:: Extract provided ::
A people-focused planning system where land will be zoned as ripe for development, or renewal, is to be unveiled later this week.
Housing secretary Robert Jenrick wrote in yesterday’s Sunday Telegraph his reforms would offer a faster and simpler system to deliver the homes and places the country needs.
Mr. Jenrick said the slow planning system was a barrier to building affordable homes and vital infrastructure.
“Local building plans were supposed to help councils and their residents deliver more homes in their area, yet they take on average seven years to agree in the form of lengthy and absurdly complex documents and accompanying policies understandable only to the lawyers who feast upon every word,” he said.
He highlighted it took an average of five years to get a standard housing development through the planning system.
Councils reject claims of being an obstacle to approvals
But the Local Government Association described the government´s suggestion that planning was a barrier to housebuilding as a ´myth´.
LGA chairman, Cllr James Jamieson said: “Nine in ten planning applications are approved by councils, while more than a million homes given planning permission in the last decade have not yet been built.”
:::
:: Data provided ::
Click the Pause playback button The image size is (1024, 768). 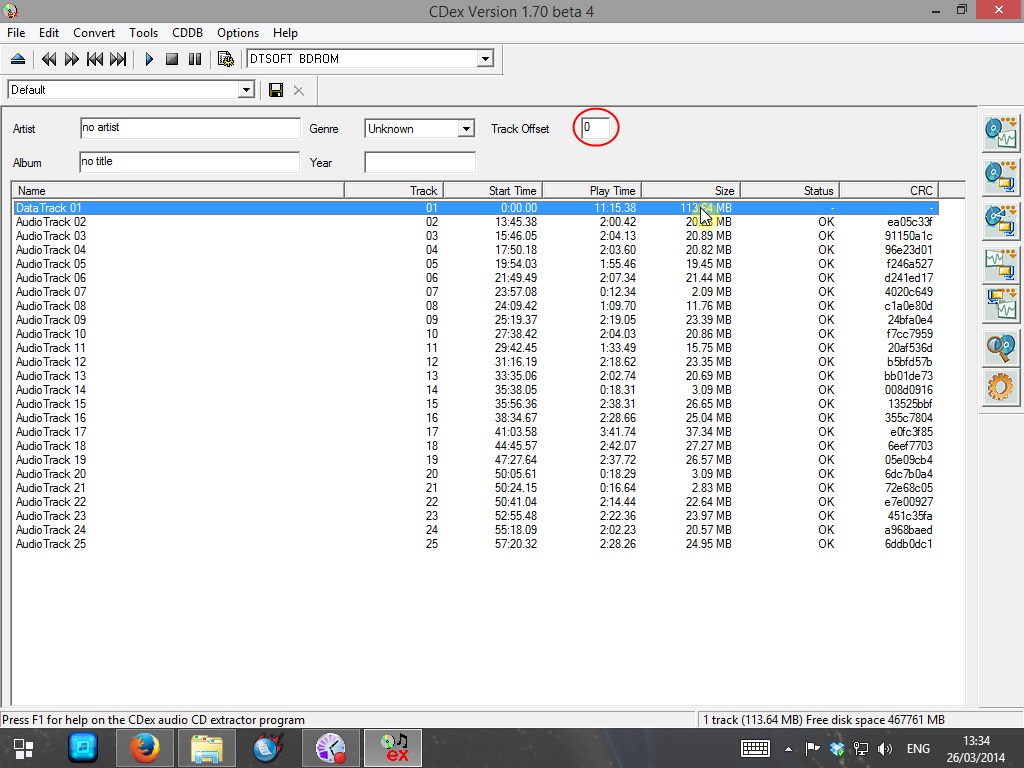click(x=195, y=59)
:::
*Required actions*.
a – Reproduce the passage of the planning reform article that begins with the words "Mr. Jenrick said" and ends with the words "as a ´myth´.".
b – Carry on the article about the planning system reforms from where it stops.

*Results for the exercise*.
a –
Mr. Jenrick said the slow planning system was a barrier to building affordable homes and vital infrastructure.
“Local building plans were supposed to help councils and their residents deliver more homes in their area, yet they take on average seven years to agree in the form of lengthy and absurdly complex documents and accompanying policies understandable only to the lawyers who feast upon every word,” he said.
He highlighted it took an average of five years to get a standard housing development through the planning system.
Councils reject claims of being an obstacle to approvals
But the Local Government Association described the government´s suggestion that planning was a barrier to housebuilding as a ´myth´.

b –
Cllr Jamieson said it was vital for any reforms to offer residents the right protection to shape the area where they live.
“This needs to be through a locally-led planning system which enables councils to deliver resilient, prosperous places that meet the needs of their communities.”
Mr. Jenrick´s proposals mean land designated for growth would allow development for new homes, hospitals, schools shops, and offices. Renewal areas would have a ‘permission in principle’ approach to balance speed while ensuring appropriate checks were carried out. Protected land would include the green belt and areas of outstanding national beauty.
“Our reforms seek a more diverse and competitive housing industry, in which smaller builders can thrive alongside the big players and where planning permissions are turned into homes faster than they are today,” said Mr. Jenrick.